*About this exercise*
Which of the lines below contain the string "computer"? Copy each one.

[Pixel coordinate grounding data]
—————
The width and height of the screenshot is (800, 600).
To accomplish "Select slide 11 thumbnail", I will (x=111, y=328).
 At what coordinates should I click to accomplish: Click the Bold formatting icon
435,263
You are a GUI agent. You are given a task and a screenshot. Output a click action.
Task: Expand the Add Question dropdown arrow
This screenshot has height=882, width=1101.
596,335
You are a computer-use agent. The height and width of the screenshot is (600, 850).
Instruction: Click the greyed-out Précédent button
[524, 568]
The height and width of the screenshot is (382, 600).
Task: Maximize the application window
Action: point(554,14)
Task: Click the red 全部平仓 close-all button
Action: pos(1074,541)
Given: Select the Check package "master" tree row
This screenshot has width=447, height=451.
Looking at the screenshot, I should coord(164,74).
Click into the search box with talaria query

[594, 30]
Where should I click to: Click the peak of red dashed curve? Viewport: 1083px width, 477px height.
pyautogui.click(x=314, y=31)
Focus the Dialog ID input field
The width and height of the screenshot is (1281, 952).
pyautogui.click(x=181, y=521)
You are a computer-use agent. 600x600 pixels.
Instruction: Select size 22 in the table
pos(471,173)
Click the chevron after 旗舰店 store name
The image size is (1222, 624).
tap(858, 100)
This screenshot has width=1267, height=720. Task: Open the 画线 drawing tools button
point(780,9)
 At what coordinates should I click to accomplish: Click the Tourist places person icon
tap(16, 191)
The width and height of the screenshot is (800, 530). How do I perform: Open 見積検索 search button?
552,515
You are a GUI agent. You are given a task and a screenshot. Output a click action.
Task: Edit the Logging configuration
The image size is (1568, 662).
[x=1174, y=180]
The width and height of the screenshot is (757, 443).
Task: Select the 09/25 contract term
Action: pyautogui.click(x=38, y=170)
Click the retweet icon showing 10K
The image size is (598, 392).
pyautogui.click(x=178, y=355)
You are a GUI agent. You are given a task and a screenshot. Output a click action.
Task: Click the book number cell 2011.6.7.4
—————
*Exercise result*
You are a computer-use agent. The height and width of the screenshot is (600, 850).
You are a computer-use agent. 600x600 pixels.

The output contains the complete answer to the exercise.